Phil Young worked on my father’s farm. They told me that, as a nosey youngster, I would follow him everywhere. One morning, I was watching the milking and stood too near the cow’s tail. Phil lifted the tail and I was at once covered from head to toe in brown watery mess. I looked like a gingerbread man! Phil carried me back to my mother, who stripped my clothes off and washed the muck off me under the communal cold water pump. Luckily, the summers were warmer in those days.
On another occasion, Phil went on his horse and cart, to collect some hay from the barn. As he forked the hay onto the cart, he disturbed a courting couple. The girl screamed, they both jumped down and ran off laughing. Phil chased them and warned them not to trespass on the farm again. In my innocence, I wondered what it was all about.
Our outside toilet, which was at the very end of the garden was a sort of mobile shed. It had four wheels and four handles, like a rickshaw. My father would dig a large hole in the garden, throw a bag of lime into it, and then move the shed over the hole. Inside the shed, Dad built a long wooden seat with a hole cut out in the middle. That was our toilet. After a month or so, he would move it along and dig another hole.
With no running water, to bathe, we had a long galvanised tin bath which my parents would fill with buckets of water heated up on the open coal or wood fires.
My father was good with his hands. He built us goalposts with nets for us to play football and made a swing with rope and a wooden swing seat swinging from the branch of a tree. The Youngs had a billiards or snooker table in the upstairs of their barn!
In 1935, we moved to No.4, Heol Booker, and the cottages were demolished.
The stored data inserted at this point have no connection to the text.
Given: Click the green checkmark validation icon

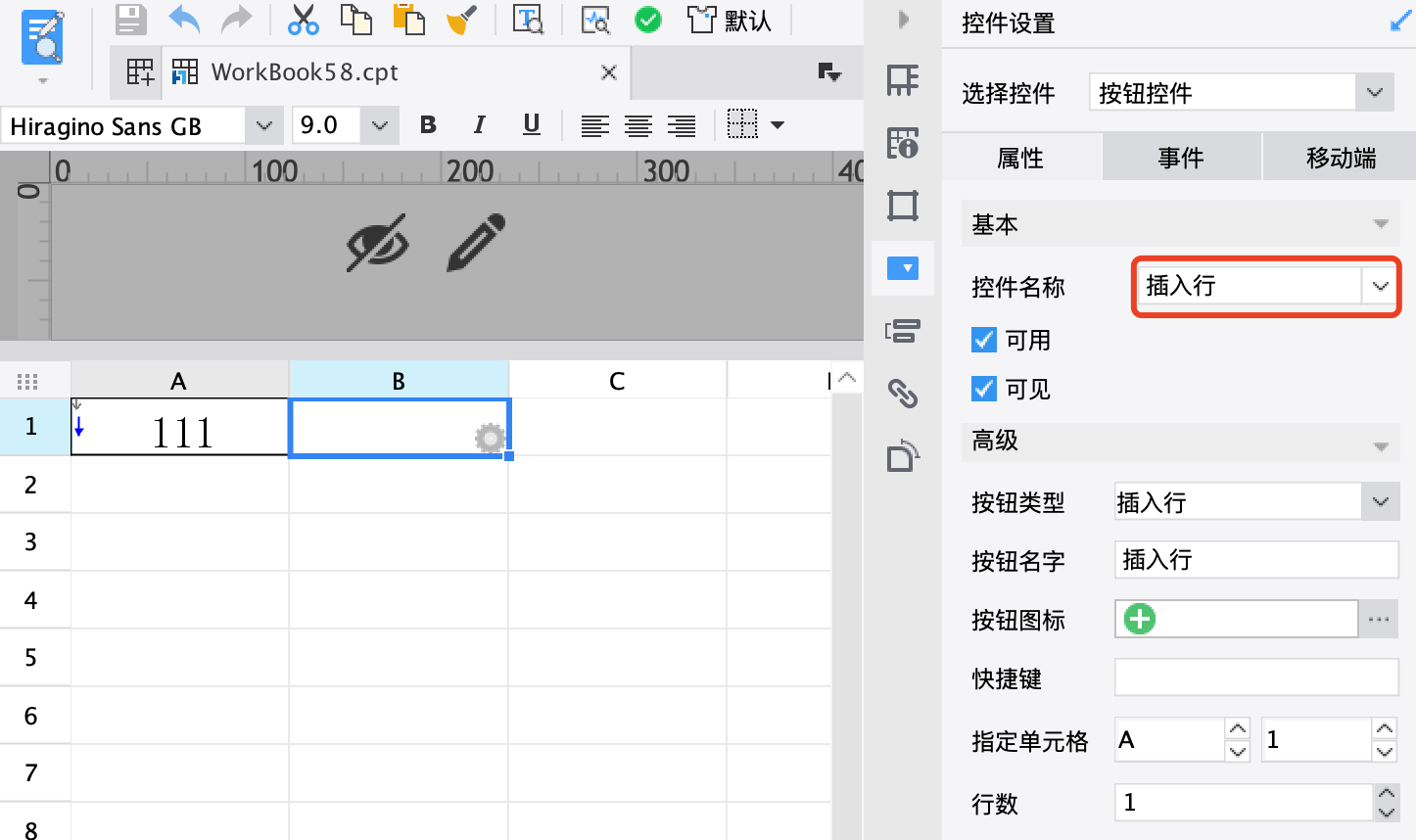Looking at the screenshot, I should click(x=648, y=20).
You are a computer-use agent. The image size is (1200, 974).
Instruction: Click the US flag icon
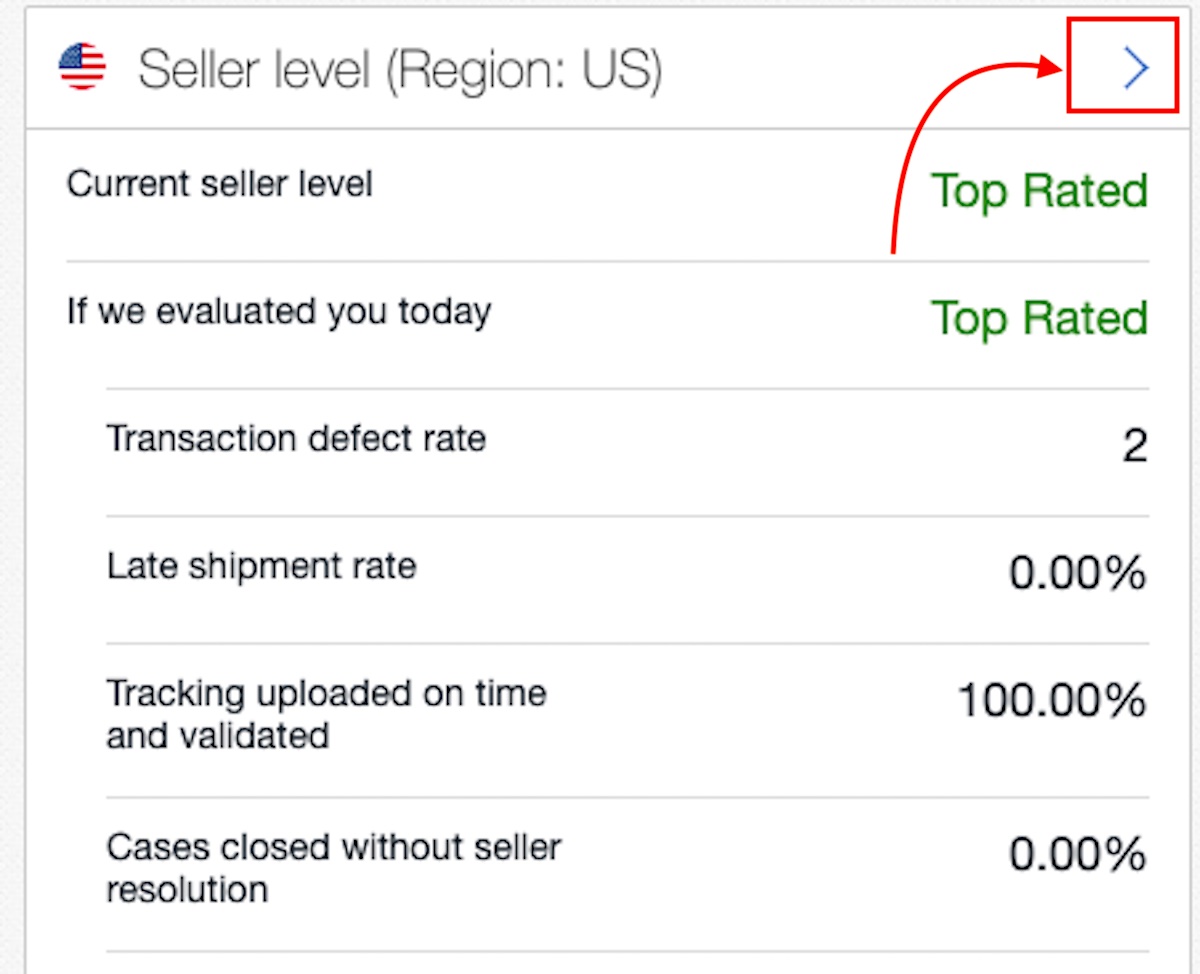(x=82, y=68)
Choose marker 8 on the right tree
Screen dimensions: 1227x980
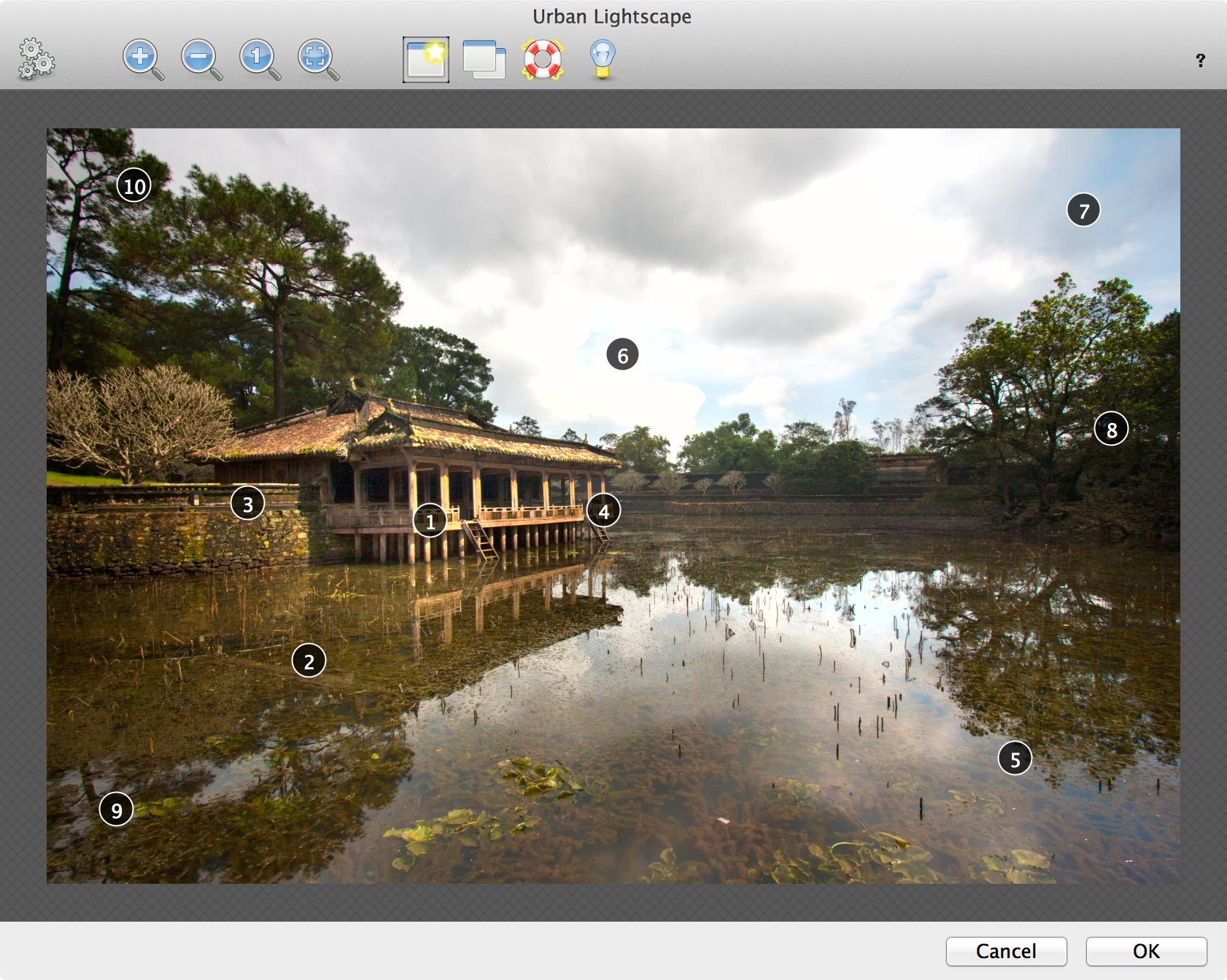click(x=1111, y=429)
We thought that our new council house was quiet posh. We had a toilet, a bathroom with hot and cold running water, a gas cooker, electric lighting and a wireless with a battery that had to be charged. There was a large garden back and front. The rest of the land towards the tinplate works was all allotments. My father had three allotments up on the Batter, beyond the Whitchurch Rugby Club that was.
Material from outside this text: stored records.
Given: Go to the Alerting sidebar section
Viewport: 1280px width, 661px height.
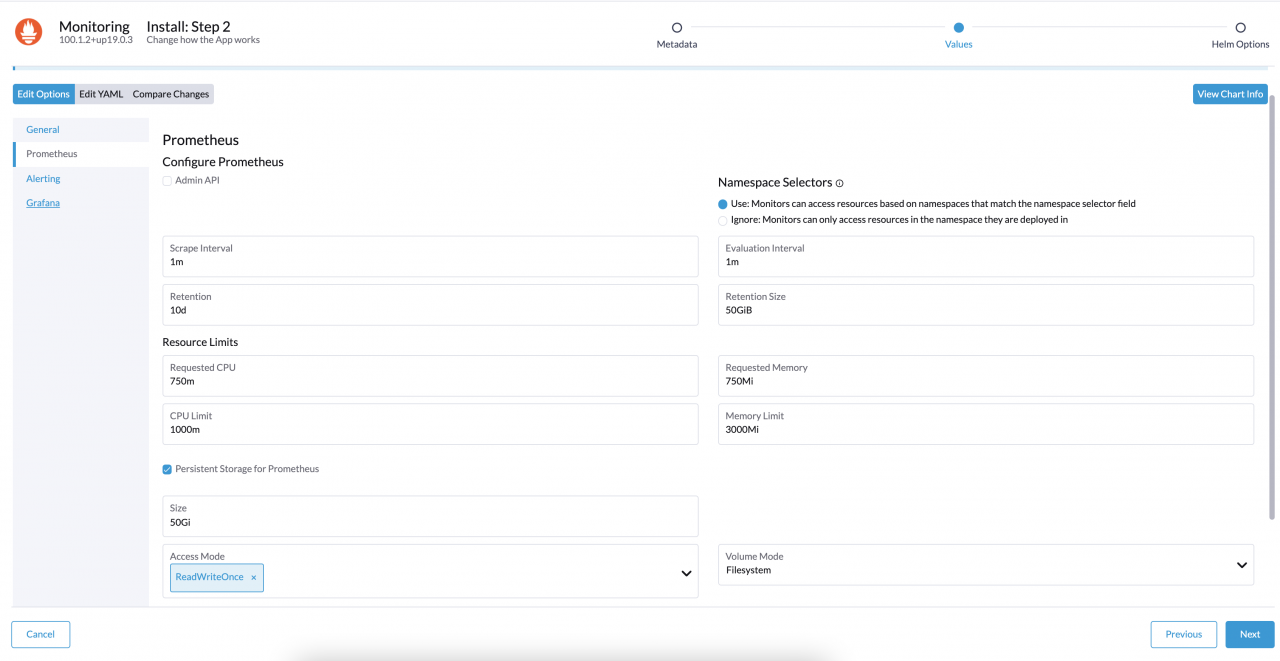Looking at the screenshot, I should (43, 179).
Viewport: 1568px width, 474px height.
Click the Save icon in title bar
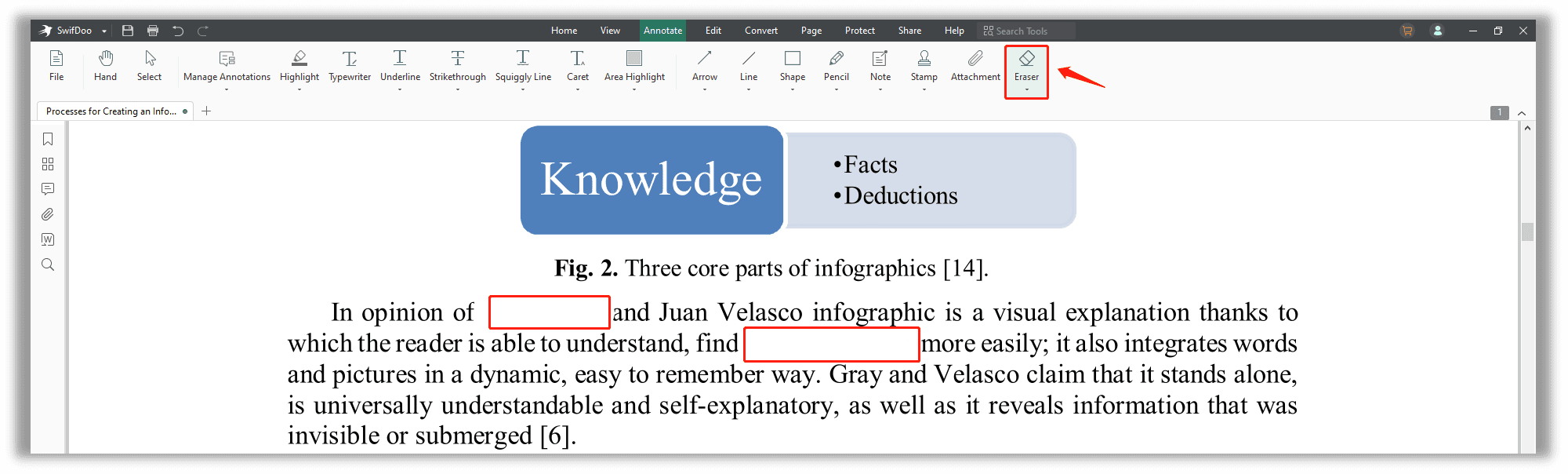(x=128, y=31)
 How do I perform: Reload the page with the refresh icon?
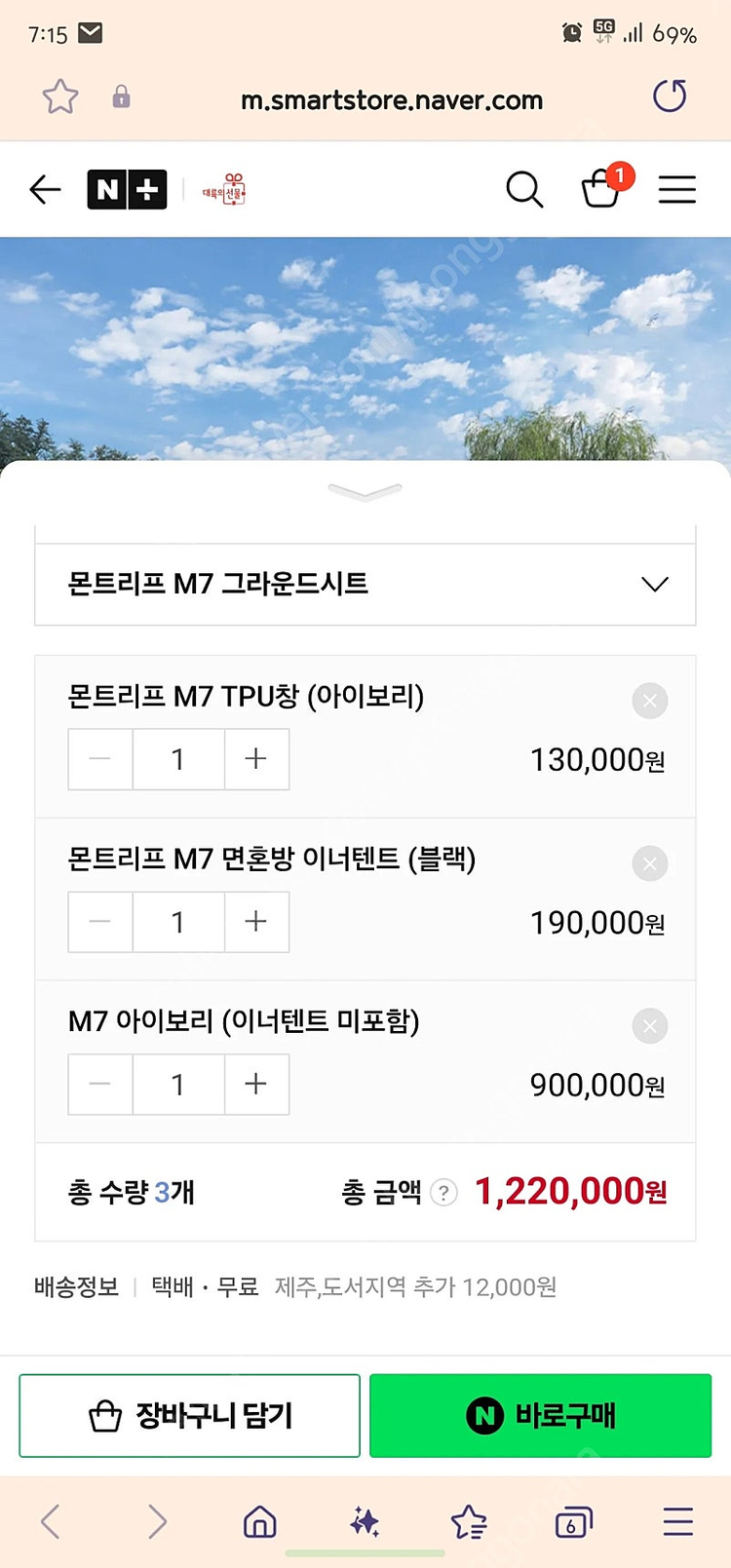pos(670,96)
My father was very friendly with Billy Williams who lived down in the Lock House. His brothers Griff and Tommy worked as mill men in the Melingriffith Tinplate Works with my family and two brothers. This was of course, pre-war. My father and Billy built stables and a shed for Billy’s cart. He was known as Bill the Fish because he made deliveries of fresh fish and vegetables to all the houses.
One day, when I was looking bored, as a seven or eight year old, Billy asked me if I would like to ride to bareback on his smaller horse. “Yes please!” I said (I had never ridden on a horse in my life before). So Billy lifted me up and told me to walk him slowly around the top of the Batter. I was doing OK but then a dog came barking at us. The horse started to trot and then galloped towards Velindre Road. I fell off where the new rugby club is now. I was unhurt but the horse carried on towards the road, turned sharp left down the hill in the direction of Llandaff North. I ran as quickly as I could to Billy, shouting that the horse had bolted down the hill. Both my father and Billy rushed through the small woods, down to the road, almost by Billy’s house and lo and behold – there was the horse, frothing at the mouth, steam rising from its body, waiting for its daily feed of oats or hay.
Les Gibbon, in his article, mentioned the carnival jazz band contest in the park at Whitchurch Library, where I remember they also had gymkhanas and carnivals.
My father and mother, Emma Hopkins, were well-known in the carnival world. They would be some of the stars in the procession from Whitchurch Common to the Library park. He was always the clown or comic. Once he dressed up as a drunken sailor with a red wig and beard. He pulled a very small boat along on wheels with a thick rope. Another time, he dressed up as Old Mother Riley, and had a bucket and mop with which he washed anything in his path – cars, buses and the local policeman’s boots. He would dress up all the children – my two brothers as Zulu warriors complete with real spears and shields, and me as a Roman soldier, all in silver, and my mother as a cowboy. Our neighbours would knock our door and ask if he could lend them any spare costumes. He would provide them all with something (he made all his own costumes being a very talented man). He once made a rickshaw out of a pram and bicycle wheels for my brothers. We have a photograph of them in Library Park in 1937.
After the war, Whitchurch Council was arranging a carnival to celebrate something or other and asked my father to help organise it as well as being the head adjudicator. I know he felt very proud on the day.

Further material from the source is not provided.